● **EXERCISE INSTRUCTIONS**
Recast every line of the material below as a Markdown table with the columns Row and Line. Number each line in Row, and leave out blank lines.

● **RECORDS SUPPLIED**

------------

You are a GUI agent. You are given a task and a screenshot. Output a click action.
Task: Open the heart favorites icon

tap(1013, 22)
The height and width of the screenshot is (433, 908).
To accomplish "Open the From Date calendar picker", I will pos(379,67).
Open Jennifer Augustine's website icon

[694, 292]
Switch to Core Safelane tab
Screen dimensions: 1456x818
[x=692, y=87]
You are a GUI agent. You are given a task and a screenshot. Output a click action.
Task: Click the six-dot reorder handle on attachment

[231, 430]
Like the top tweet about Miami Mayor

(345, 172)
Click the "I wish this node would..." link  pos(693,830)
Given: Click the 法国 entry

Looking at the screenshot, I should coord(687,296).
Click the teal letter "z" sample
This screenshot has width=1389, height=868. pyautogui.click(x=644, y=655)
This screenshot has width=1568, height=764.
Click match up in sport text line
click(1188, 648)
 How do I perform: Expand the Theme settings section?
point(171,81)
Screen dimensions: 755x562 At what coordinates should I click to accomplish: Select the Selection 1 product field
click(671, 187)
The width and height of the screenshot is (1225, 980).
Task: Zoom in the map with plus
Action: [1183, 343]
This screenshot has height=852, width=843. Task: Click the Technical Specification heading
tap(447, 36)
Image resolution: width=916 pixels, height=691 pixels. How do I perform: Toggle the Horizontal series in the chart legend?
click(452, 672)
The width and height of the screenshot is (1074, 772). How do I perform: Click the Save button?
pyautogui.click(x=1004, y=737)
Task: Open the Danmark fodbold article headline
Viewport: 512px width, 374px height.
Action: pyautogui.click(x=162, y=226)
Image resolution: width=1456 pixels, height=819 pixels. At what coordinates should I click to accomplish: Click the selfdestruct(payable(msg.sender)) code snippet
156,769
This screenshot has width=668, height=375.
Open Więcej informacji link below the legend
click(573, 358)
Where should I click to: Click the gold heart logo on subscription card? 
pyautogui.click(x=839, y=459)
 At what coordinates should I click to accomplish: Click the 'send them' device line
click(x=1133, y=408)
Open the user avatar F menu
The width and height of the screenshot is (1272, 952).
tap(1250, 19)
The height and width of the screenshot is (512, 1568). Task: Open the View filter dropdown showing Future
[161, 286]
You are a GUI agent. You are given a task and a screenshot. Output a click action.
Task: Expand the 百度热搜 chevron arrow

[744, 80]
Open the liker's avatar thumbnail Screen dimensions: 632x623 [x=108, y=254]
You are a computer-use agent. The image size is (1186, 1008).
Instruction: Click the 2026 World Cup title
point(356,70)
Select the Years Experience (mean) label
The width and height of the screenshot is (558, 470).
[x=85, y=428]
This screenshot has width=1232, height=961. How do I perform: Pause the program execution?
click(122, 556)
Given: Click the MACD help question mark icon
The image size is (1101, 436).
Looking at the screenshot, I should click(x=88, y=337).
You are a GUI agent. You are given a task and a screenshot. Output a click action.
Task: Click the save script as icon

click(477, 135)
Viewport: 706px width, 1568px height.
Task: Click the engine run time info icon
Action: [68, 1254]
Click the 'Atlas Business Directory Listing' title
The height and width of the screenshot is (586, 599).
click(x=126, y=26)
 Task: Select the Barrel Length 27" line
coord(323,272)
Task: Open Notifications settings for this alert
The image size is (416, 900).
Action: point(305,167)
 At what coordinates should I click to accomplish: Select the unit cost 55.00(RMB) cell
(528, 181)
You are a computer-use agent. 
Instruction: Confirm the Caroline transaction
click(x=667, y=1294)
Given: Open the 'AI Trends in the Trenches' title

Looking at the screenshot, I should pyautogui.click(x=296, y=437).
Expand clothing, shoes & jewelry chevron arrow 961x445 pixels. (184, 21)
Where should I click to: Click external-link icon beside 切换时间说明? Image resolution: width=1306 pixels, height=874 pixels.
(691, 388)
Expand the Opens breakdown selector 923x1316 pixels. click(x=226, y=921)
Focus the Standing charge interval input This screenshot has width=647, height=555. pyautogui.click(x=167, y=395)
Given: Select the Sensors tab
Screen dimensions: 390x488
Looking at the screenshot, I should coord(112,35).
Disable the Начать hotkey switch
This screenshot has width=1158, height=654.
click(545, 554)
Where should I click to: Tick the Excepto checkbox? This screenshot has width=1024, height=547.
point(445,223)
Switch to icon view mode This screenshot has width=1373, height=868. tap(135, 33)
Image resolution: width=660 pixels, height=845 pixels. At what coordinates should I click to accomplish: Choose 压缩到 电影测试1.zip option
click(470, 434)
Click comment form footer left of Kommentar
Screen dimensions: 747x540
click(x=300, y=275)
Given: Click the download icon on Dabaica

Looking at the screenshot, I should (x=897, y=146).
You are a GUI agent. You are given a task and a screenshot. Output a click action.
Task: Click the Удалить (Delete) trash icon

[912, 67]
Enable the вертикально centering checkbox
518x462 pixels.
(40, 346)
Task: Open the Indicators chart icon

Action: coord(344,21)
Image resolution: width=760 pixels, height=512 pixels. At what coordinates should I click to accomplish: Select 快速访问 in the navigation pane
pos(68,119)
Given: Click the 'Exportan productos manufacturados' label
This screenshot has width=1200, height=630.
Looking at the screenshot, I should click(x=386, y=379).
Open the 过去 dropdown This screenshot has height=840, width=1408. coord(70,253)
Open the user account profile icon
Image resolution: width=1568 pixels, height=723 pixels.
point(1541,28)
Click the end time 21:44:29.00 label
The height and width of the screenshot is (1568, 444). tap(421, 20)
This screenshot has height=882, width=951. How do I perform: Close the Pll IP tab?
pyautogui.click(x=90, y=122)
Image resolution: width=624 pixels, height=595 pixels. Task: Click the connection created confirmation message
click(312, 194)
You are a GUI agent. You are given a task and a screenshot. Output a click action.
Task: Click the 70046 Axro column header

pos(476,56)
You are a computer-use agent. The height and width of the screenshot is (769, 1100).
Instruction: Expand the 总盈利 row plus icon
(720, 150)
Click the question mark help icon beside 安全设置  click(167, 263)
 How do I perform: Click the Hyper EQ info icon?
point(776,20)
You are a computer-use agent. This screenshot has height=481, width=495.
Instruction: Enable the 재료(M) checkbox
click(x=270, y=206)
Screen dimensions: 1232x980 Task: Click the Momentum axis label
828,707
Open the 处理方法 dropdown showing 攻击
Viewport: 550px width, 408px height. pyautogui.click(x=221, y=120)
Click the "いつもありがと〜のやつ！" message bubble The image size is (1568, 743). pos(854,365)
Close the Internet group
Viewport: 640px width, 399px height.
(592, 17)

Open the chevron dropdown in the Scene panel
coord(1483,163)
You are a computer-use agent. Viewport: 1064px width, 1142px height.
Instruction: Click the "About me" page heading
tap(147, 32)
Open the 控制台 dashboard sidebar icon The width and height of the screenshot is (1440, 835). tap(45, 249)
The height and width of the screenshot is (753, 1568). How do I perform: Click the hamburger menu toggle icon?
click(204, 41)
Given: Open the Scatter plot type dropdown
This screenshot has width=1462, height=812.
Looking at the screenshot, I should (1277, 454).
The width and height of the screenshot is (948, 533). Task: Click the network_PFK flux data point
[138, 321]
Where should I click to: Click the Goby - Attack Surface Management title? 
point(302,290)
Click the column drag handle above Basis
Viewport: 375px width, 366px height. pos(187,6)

------------

● **FULL RESPONSE**
| Row | Line |
|---|---|
| 1 | You are a GUI agent. You are given a task and a screenshot. Output a click action. |
| 2 | Task: Open the heart favorites icon |
| 3 | tap(1013, 22) |
| 4 | The height and width of the screenshot is (433, 908). |
| 5 | To accomplish "Open the From Date calendar picker", I will pos(379,67). |
| 6 | Open Jennifer Augustine's website icon |
| 7 | [694, 292] |
| 8 | Switch to Core Safelane tab |
| 9 | Screen dimensions: 1456x818 |
| 10 | [x=692, y=87] |
| 11 | You are a GUI agent. You are given a task and a screenshot. Output a click action. |
| 12 | Task: Click the six-dot reorder handle on attachment |
| 13 | [231, 430] |
| 14 | Like the top tweet about Miami Mayor |
| 15 | (345, 172) |
| 16 | Click the "I wish this node would..." link  pos(693,830) |
| 17 | Given: Click the 法国 entry |
| 18 | Looking at the screenshot, I should coord(687,296). |
| 19 | Click the teal letter "z" sample |
| 20 | This screenshot has width=1389, height=868. pyautogui.click(x=644, y=655) |
| 21 | This screenshot has width=1568, height=764. |
| 22 | Click match up in sport text line |
| 23 | click(1188, 648) |
| 24 |  How do I perform: Expand the Theme settings section? |
| 25 | point(171,81) |
| 26 | Screen dimensions: 755x562 At what coordinates should I click to accomplish: Select the Selection 1 product field |
| 27 | click(671, 187) |
| 28 | The width and height of the screenshot is (1225, 980). |
| 29 | Task: Zoom in the map with plus |
| 30 | Action: [1183, 343] |
| 31 | This screenshot has height=852, width=843. Task: Click the Technical Specification heading |
| 32 | tap(447, 36) |
| 33 | Image resolution: width=916 pixels, height=691 pixels. How do I perform: Toggle the Horizontal series in the chart legend? |
| 34 | click(452, 672) |
| 35 | The width and height of the screenshot is (1074, 772). How do I perform: Click the Save button? |
| 36 | pyautogui.click(x=1004, y=737) |
| 37 | Task: Open the Danmark fodbold article headline |
| 38 | Viewport: 512px width, 374px height. |
| 39 | Action: pyautogui.click(x=162, y=226) |
| 40 | Image resolution: width=1456 pixels, height=819 pixels. At what coordinates should I click to accomplish: Click the selfdestruct(payable(msg.sender)) code snippet |
| 41 | 156,769 |
| 42 | This screenshot has width=668, height=375. |
| 43 | Open Więcej informacji link below the legend |
| 44 | click(573, 358) |
| 45 | Where should I click to: Click the gold heart logo on subscription card?  |
| 46 | pyautogui.click(x=839, y=459) |
| 47 |  At what coordinates should I click to accomplish: Click the 'send them' device line |
| 48 | click(x=1133, y=408) |
| 49 | Open the user avatar F menu |
| 50 | The width and height of the screenshot is (1272, 952). |
| 51 | tap(1250, 19) |
| 52 | The height and width of the screenshot is (512, 1568). Task: Open the View filter dropdown showing Future |
| 53 | [161, 286] |
| 54 | You are a GUI agent. You are given a task and a screenshot. Output a click action. |
| 55 | Task: Expand the 百度热搜 chevron arrow |
| 56 | [744, 80] |
| 57 | Open the liker's avatar thumbnail Screen dimensions: 632x623 [x=108, y=254] |
| 58 | You are a computer-use agent. The image size is (1186, 1008). |
| 59 | Instruction: Click the 2026 World Cup title |
| 60 | point(356,70) |
| 61 | Select the Years Experience (mean) label |
| 62 | The width and height of the screenshot is (558, 470). |
| 63 | [x=85, y=428] |
| 64 | This screenshot has width=1232, height=961. How do I perform: Pause the program execution? |
| 65 | click(122, 556) |
| 66 | Given: Click the MACD help question mark icon |
| 67 | The image size is (1101, 436). |
| 68 | Looking at the screenshot, I should click(x=88, y=337). |
| 69 | You are a GUI agent. You are given a task and a screenshot. Output a click action. |
| 70 | Task: Click the save script as icon |
| 71 | click(477, 135) |
| 72 | Viewport: 706px width, 1568px height. |
| 73 | Task: Click the engine run time info icon |
| 74 | Action: [68, 1254] |
| 75 | Click the 'Atlas Business Directory Listing' title |
| 76 | The height and width of the screenshot is (586, 599). |
| 77 | click(x=126, y=26) |
| 78 |  Task: Select the Barrel Length 27" line |
| 79 | coord(323,272) |
| 80 | Task: Open Notifications settings for this alert |
| 81 | The image size is (416, 900). |
| 82 | Action: point(305,167) |
| 83 |  At what coordinates should I click to accomplish: Select the unit cost 55.00(RMB) cell |
| 84 | (528, 181) |
| 85 | You are a computer-use agent.  |
| 86 | Instruction: Confirm the Caroline transaction |
| 87 | click(x=667, y=1294) |
| 88 | Given: Open the 'AI Trends in the Trenches' title |
| 89 | Looking at the screenshot, I should pyautogui.click(x=296, y=437). |
| 90 | Expand clothing, shoes & jewelry chevron arrow 961x445 pixels. (184, 21) |
| 91 | Where should I click to: Click external-link icon beside 切换时间说明? Image resolution: width=1306 pixels, height=874 pixels. |
| 92 | (691, 388) |
| 93 | Expand the Opens breakdown selector 923x1316 pixels. click(x=226, y=921) |
| 94 | Focus the Standing charge interval input This screenshot has width=647, height=555. pyautogui.click(x=167, y=395) |
| 95 | Given: Select the Sensors tab |
| 96 | Screen dimensions: 390x488 |
| 97 | Looking at the screenshot, I should coord(112,35). |
| 98 | Disable the Начать hotkey switch |
| 99 | This screenshot has width=1158, height=654. |
| 100 | click(545, 554) |
| 101 | Where should I click to: Tick the Excepto checkbox? This screenshot has width=1024, height=547. |
| 102 | point(445,223) |
| 103 | Switch to icon view mode This screenshot has width=1373, height=868. tap(135, 33) |
| 104 | Image resolution: width=660 pixels, height=845 pixels. At what coordinates should I click to accomplish: Choose 压缩到 电影测试1.zip option |
| 105 | click(470, 434) |
| 106 | Click comment form footer left of Kommentar |
| 107 | Screen dimensions: 747x540 |
| 108 | click(x=300, y=275) |
| 109 | Given: Click the download icon on Dabaica |
| 110 | Looking at the screenshot, I should (x=897, y=146). |
| 111 | You are a GUI agent. You are given a task and a screenshot. Output a click action. |
| 112 | Task: Click the Удалить (Delete) trash icon |
| 113 | [912, 67] |
| 114 | Enable the вертикально centering checkbox |
| 115 | 518x462 pixels. |
| 116 | (40, 346) |
| 117 | Task: Open the Indicators chart icon |
| 118 | Action: coord(344,21) |
| 119 | Image resolution: width=760 pixels, height=512 pixels. At what coordinates should I click to accomplish: Select 快速访问 in the navigation pane |
| 120 | pos(68,119) |
| 121 | Given: Click the 'Exportan productos manufacturados' label |
| 122 | This screenshot has width=1200, height=630. |
| 123 | Looking at the screenshot, I should click(x=386, y=379). |
| 124 | Open the 过去 dropdown This screenshot has height=840, width=1408. coord(70,253) |
| 125 | Open the user account profile icon |
| 126 | Image resolution: width=1568 pixels, height=723 pixels. |
| 127 | point(1541,28) |
| 128 | Click the end time 21:44:29.00 label |
| 129 | The height and width of the screenshot is (1568, 444). tap(421, 20) |
| 130 | This screenshot has height=882, width=951. How do I perform: Close the Pll IP tab? |
| 131 | pyautogui.click(x=90, y=122) |
| 132 | Image resolution: width=624 pixels, height=595 pixels. Task: Click the connection created confirmation message |
| 133 | click(312, 194) |
| 134 | You are a GUI agent. You are given a task and a screenshot. Output a click action. |
| 135 | Task: Click the 70046 Axro column header |
| 136 | pos(476,56) |
| 137 | You are a computer-use agent. The height and width of the screenshot is (769, 1100). |
| 138 | Instruction: Expand the 总盈利 row plus icon |
| 139 | (720, 150) |
| 140 | Click the question mark help icon beside 安全设置  click(167, 263) |
| 141 |  How do I perform: Click the Hyper EQ info icon? |
| 142 | point(776,20) |
| 143 | You are a computer-use agent. This screenshot has height=481, width=495. |
| 144 | Instruction: Enable the 재료(M) checkbox |
| 145 | click(x=270, y=206) |
| 146 | Screen dimensions: 1232x980 Task: Click the Momentum axis label |
| 147 | 828,707 |
| 148 | Open the 处理方法 dropdown showing 攻击 |
| 149 | Viewport: 550px width, 408px height. pyautogui.click(x=221, y=120) |
| 150 | Click the "いつもありがと〜のやつ！" message bubble The image size is (1568, 743). pos(854,365) |
| 151 | Close the Internet group |
| 152 | Viewport: 640px width, 399px height. |
| 153 | (592, 17) |
| 154 | Open the chevron dropdown in the Scene panel |
| 155 | coord(1483,163) |
| 156 | You are a computer-use agent. Viewport: 1064px width, 1142px height. |
| 157 | Instruction: Click the "About me" page heading |
| 158 | tap(147, 32) |
| 159 | Open the 控制台 dashboard sidebar icon The width and height of the screenshot is (1440, 835). tap(45, 249) |
| 160 | The height and width of the screenshot is (753, 1568). How do I perform: Click the hamburger menu toggle icon? |
| 161 | click(204, 41) |
| 162 | Given: Open the Scatter plot type dropdown |
| 163 | This screenshot has width=1462, height=812. |
| 164 | Looking at the screenshot, I should (1277, 454). |
| 165 | The width and height of the screenshot is (948, 533). Task: Click the network_PFK flux data point |
| 166 | [138, 321] |
| 167 | Where should I click to: Click the Goby - Attack Surface Management title?  |
| 168 | point(302,290) |
| 169 | Click the column drag handle above Basis |
| 170 | Viewport: 375px width, 366px height. pos(187,6) |